Anthony Rendon in Viera. (Photo by Jonathan Newton / The Washington Post)
Anthony Rendon in Viera. (Jonathan Newton/The Washington Post)

BOSTON — Anthony Rendon and his left knee still have a ways to go before he returns to the Nationals, but his progress of late has been encouraging. He threw from 100 feet on Saturday while rehabbing in Viera and “didn’t have an issue,” Manager Matt Williams said. He also took dry swings with his bat and hit off the tee on Saturday — again without any issue.

“Those are very important milestones,” Williams said.

So, while the Nationals are in Boston on Monday, Rendon was expected to graduate to hitting soft toss. Rendon has been out since March 9 in spring training with a sprained medial collateral ligament. The pain hasn’t been an issue right now, but it was before when he moved laterally. It might pop up again as the activity on his knee increases but so far so good.

“The rotation stuff on his knee is good,” Williams said. “So now it’s about getting him in baseball shape, so we’ll be able to progress accordingly from that.”

There is still not a firm timetable on Rendon’s return. He still has to take full batting practice before he can play in minor league games in Viera. And then he would need to go on a minor-league rehab assignment before he rejoin the Nationals.

“I’m pleased with the process and we’re just gonna take it like we said at the beginning,” General Manager Mike Rizzo said. “It’s week to week, and we’ll just see where he’s at.”

Rendon’s return date isn’t the only question that will hover over the next few weeks. Where will he play when he returns?

Williams said Rendon is taking ground balls at both second and third base in Viera. For now, at least publicly, the Nationals aren’t prepared to say where Rendon will play once he returns and, as a result, what that will mean for Yunel Escobar, who started the spring as a shortstop converting to second base but moved to third base when Rendon’s knee injury kept him out longer than expected.

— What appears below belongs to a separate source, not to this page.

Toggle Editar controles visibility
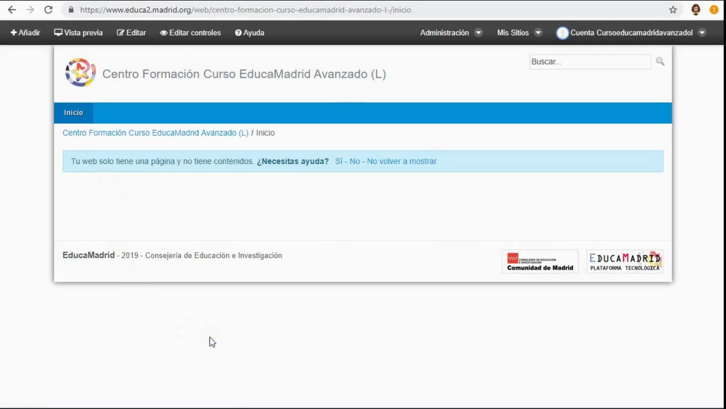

“Right now, we just want (Rendon) to do work,” Williams said. “We just wanted to make sure he’s getting some work done, some baseball work done, so we’ll make those evaluations and those decisions when we get there. Right now, there are some issues with that injury being at second base and somebody sliding into him. That could cause an issue. So that’s clearly in our mind and we’ll make those evaluations when we have to.”

“We’re gonna discuss that with the player as a staff, and we’ll come up with what’s best for Anthony personally and best for us as a team,” Rizzo added.

Williams raised one of the many factors to consider: Rendon’s knee could be more exposed to slides at second base. And, of course, second base has a lot of lateral movement and twisting, perhaps more than third. Rendon proved an adept second baseman when he played there in 2013 and the start of the 2014 season. But third base is Rendon’s natural position, and where he shined last season.

The adjustment to second base for Escobar, who spent most of eight years as a major league shortstop, hasn’t been easy but he was willing to do it after he met with the team to start spring training. He entered this season with as much major league experience at second base (21 games in 2007) as third (22 in 2007). All the angles on the other side of the diamond are reversed and that’s tricky. Escobar also missed two weeks of spring training games and time to work at second base because of an oblique strain.

“At second base, I don’t feel as comfortable right now,” Escobar said. “I didn’t practice enough at second base to be ready. … I think I’ve adjusted well so far to the angles at third base. Playing second base again will be hard.”

Escobar has said he is playing where the team needs him but it’s not an easy transition. One talent evaluator that has seen the Nationals in spring and during the season noted that Escobar has indeed looked more comfortable at third base than second, where he was still trying to iron out his angles.

At third base, Escobar stays on the same side on the infield as he was before. He has the hands and reaction time to handle the position. “The balls comes like at shortstop but it’s more about reaction time,” Escobar said.

“I think he’s played well at third,” Rizzo added. “He looked good at second base. The fact that he’s willing and able to do both is a credit to him being a good teammate. He’s been nothing but an unbelievable guy on the team and he’s played extremely well for us. He’s put together a lot of good at-bats. He’s played well defensively at third base and, during spring training, played good at second.”

If Rendon comes back and plays second base, it wouldn’t be a reflection on him, but a way to accommodate both Escobar and Rendon. And switching Escobar back and forth between positions mid-season would be asking a lot, especially if he readily admits that he would need more work there.

“For all the practice I did there, I still had more to go,” Escobar said.

For now, the Nationals have time to make their final decision but there are many factors to weigh.

In other injury news, Denard Span continues to progress well in his rehab from core muscle surgery. He is expected to play seven innings in a minor league game in Viera. He recently tried stealing a base, and hit a triple with no issues, Williams said. Those two actions are good signs, since running and explosive movements were trouble for Span before his second operation.

Once Span plays a full game, he could be ready to go on a minor-league rehab assignment.